A potential therapeutic strategy to inhibit tau protein
aggregation
in neurons has substantial effects on preventing or controlling Alzheimer’s
disease (AD). In this work, we designed a covalent and noncovalent
conjugation of β-boswellic acid (BA) to gold nanoparticles (GNPs).
We provided the opportunity to investigate the effect of the surface
composition of BA-GNPs on the aggregation of the tau protein 1N/4R
isoform in vitro. HR-TEM and FESEM micrographs revealed that GNPs
were spherical and uniform, smaller than 25 nm. According to UV–visible
and FTIR data, BA was successfully conjugated to GNPs. The finding
illustrates the effect of the surface charge, size, and hydrophobicity
of BA-GNPs on the kinetics of tau protein aggregation.
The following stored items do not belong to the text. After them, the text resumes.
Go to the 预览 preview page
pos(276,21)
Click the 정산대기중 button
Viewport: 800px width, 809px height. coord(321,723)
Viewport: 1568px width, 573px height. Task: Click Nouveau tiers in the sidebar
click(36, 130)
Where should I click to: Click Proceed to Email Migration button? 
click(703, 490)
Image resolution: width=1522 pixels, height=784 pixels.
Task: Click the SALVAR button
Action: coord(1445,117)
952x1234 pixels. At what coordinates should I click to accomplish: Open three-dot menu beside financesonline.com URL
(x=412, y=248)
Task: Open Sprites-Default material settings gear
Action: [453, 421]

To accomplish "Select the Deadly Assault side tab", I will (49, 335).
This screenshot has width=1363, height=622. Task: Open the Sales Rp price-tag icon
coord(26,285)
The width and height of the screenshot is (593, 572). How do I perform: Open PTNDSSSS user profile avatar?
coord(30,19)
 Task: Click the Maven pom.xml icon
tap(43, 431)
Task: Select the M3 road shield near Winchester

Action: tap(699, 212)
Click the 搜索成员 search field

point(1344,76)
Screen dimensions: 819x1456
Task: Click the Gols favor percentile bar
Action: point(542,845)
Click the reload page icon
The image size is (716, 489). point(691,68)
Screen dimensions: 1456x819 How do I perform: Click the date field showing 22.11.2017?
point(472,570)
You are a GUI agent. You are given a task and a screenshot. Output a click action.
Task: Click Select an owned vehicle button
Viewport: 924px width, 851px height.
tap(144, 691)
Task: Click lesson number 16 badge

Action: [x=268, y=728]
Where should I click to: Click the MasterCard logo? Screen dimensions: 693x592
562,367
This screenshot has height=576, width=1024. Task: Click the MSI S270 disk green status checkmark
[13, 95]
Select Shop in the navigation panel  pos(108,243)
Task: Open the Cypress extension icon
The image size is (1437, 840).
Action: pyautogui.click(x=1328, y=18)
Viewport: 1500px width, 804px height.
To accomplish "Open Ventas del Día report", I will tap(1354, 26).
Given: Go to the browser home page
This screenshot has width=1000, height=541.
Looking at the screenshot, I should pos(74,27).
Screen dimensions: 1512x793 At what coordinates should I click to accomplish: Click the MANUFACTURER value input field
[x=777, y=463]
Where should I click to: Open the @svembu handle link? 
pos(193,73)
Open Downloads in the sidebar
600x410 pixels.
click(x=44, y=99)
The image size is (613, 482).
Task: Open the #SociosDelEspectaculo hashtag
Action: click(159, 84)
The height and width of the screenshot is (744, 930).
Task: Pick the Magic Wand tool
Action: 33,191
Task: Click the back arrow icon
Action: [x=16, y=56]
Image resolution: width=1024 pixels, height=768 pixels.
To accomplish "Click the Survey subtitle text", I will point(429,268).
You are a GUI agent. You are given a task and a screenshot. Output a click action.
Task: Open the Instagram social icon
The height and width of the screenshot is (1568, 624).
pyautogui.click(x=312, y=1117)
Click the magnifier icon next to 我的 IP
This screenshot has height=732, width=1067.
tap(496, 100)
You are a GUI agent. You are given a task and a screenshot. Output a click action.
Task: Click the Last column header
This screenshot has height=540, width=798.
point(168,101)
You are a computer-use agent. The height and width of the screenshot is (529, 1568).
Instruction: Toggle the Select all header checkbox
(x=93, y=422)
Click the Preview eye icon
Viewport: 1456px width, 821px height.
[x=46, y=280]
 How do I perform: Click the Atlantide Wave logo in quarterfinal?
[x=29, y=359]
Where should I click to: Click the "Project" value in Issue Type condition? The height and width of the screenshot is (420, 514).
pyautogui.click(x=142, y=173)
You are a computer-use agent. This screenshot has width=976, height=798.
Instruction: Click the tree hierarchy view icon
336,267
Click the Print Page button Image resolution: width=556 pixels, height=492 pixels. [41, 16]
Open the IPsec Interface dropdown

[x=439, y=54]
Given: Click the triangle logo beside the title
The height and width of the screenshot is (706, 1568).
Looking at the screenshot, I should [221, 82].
The size and
surface area of U-G-BA demonstrated that inhibited tau aggregation
more effectively than covalently linked BA. The proposed method for
preventing tau aggregation was monomer reduction. At the same time,
a chaperone-like feature of GNP-BA while sustaining a tau native structure
prevented the additional formation of fibrils. Overall, this study
provides insight into the interaction of GNP-BAs with a monomer of
tau protein and may suggest novel future therapies for AD.